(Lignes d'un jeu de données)
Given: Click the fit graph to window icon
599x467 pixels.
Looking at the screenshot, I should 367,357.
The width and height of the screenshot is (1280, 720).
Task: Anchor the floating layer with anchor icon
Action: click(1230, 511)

### Consigne:
Recopiez la liste ci-dessus à l'identique, ligne par ligne.

### Bonne réponse:
Given: Click the fit graph to window icon
599x467 pixels.
Looking at the screenshot, I should 367,357.
The width and height of the screenshot is (1280, 720).
Task: Anchor the floating layer with anchor icon
Action: click(1230, 511)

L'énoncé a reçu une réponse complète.